Enfin, le « vieux Likoud » , avant 2005, était miné par les scandales : mais la plupart des personnalités qui y étaient impliquées, à commencer par Sharon et Olmert, ont été à l’origine de Kadima. Si bien que le « nouveau Likoud » présente une image globalement « morale ». Ce qui renforce cette perception, ce sont les risques qu’il a pris en refusant de suivre Sharon. Yaalon, en dépit de son envergure militaire et intellectuelle, a été limogé en 2004 en raison de son opposition à l’abandon de Gaza. Nethanyahu a quitté le gouvernement en 2005 quand il a refusé de cautionner la liquidation du Gush-Katif, le canton juif situé dans le sud de la bande de Gaza.
2. Kadima survit, en se substituant à l’ancien parti travailliste.
Fin 2005, Kadima semblait rassembler, autour d’un Sharon charismatique, les « modernes » du Likoud et de la gauche travailliste, et se poser en successeur du Mapai de David Ben Gourion, ce « parti de gouvernement » qui avait dirigé Israël pendant vingt-neuf ans, de l’indépendance à 1977. Sharon mis hors jeu par la maladie dès janvier 2006, Kadima, sous Olmert et Livni, a glissé à gauche, en se ralliant aussi bien aux accords d’Oslo et à la « feuille de route » en politique étrangère, qu’au post-sionisme et au Kulturkampf antireligieux en politique intérieure. Résultat logique : tandis que les électeurs venus du Likoud y retournaient, de nombreux électeurs travaillistes ont afflué. En termes sociologiques, ceux-ci appartiennent en effet aux classes supérieures et moyennes supérieures : c’est pour eux un confort intellectuel et moral non négligeable de s’affranchir des derniers dogmes socialistes. En outre, les deux chefs successifs du parti travailliste entre 2006 et 2008, Amir Péretz et Ehud Barak, ont été aussi médiocres sur le plan politicien que dans leurs responsabilités de ministre de la Défense.
3. Le rapport entre droite et gauche est de deux à trois au sein du « pays réel » israélien : le pays juif (80 % de la population totale).
C’est là une tendance de fond, déjà perceptible lors des élections précédentes.

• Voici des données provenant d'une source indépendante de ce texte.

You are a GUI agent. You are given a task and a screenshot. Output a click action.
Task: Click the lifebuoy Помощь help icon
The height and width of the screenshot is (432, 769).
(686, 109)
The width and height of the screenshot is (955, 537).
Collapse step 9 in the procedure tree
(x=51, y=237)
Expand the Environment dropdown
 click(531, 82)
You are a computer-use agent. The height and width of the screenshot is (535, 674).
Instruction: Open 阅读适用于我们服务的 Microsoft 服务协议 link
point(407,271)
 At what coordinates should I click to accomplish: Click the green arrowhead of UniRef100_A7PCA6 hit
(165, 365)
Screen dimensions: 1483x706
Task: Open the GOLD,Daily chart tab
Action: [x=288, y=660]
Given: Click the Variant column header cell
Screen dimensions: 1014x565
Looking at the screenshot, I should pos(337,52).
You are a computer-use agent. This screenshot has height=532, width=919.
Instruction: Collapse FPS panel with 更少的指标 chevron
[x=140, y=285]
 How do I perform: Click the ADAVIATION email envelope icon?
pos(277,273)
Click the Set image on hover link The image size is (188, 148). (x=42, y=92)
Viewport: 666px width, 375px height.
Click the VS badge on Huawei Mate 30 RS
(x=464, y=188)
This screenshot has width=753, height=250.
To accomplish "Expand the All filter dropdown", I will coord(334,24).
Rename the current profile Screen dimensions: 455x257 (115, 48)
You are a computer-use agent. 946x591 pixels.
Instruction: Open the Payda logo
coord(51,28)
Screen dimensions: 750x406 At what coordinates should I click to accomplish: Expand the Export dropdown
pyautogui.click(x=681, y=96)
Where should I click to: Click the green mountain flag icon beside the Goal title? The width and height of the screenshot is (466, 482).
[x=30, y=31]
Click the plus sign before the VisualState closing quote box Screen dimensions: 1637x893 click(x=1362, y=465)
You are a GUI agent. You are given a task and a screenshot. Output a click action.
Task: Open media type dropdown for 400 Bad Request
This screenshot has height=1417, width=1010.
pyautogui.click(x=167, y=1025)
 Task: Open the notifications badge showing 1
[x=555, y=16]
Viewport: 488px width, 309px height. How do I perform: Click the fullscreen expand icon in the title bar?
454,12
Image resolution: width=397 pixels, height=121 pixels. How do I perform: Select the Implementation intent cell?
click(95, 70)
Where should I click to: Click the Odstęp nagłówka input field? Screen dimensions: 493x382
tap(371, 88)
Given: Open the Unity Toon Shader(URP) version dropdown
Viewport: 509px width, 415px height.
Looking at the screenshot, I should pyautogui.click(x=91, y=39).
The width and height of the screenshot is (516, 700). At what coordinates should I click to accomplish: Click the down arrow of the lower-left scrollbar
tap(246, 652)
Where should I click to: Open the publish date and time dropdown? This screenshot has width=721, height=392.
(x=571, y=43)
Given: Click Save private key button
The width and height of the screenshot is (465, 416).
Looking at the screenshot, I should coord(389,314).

En 2006, en additionnant les voix de la droite proprement dite à celles qui, venues du Likoud, s’étaient portées sur Kadima, on arrivait déjà aux mêmes chiffres. Dans sa configuration actuelle, la gauche ne peut l’emporter que si la droite est divisée, et avec l’appui, au moins tacite, des partis arabes extrémistes.
4. La domination de la droite est due au renforcement démographique et sociétal des différents milieux religieux.
A première vue, les partis religieux reculeraient légèrement lors des prochaines élections, passant de 27 à 22 sièges. En réalité, leur score particulièrement élevé de 2006 était en partie la conséquence du désarroi qui frappait alors la droite, après le drame de Gush-Katif et la création de Kadima : de nombreux « orphelins du Likoud » s’étaient portés sur le Shas ou l’Union nationale. Aujourd’hui, le phénomène inverse se produit : de nombreux électeurs religieux sont tentés de « voter utile », compte tenu de la gravité de la situation, en se portant sur le Likoud rénové de Nethanyahu.
Dans un tel contexte, une éventuelle victoire de la droite en 2009 pourrait déboucher sur une réforme des institutions et de la société. La sécurité nationale et l’économie sont des priorités. Mais c’est aussi le cas de l’éducation – tant en termes d’excellence culturelle et scientifique que de transmission des valeurs juives - et de la solidarité sociale. Jamais Israël n’a été plus près de les traiter de façon approfondie. Dix-huit, dans la tradition juive, est le chiffre de la vie.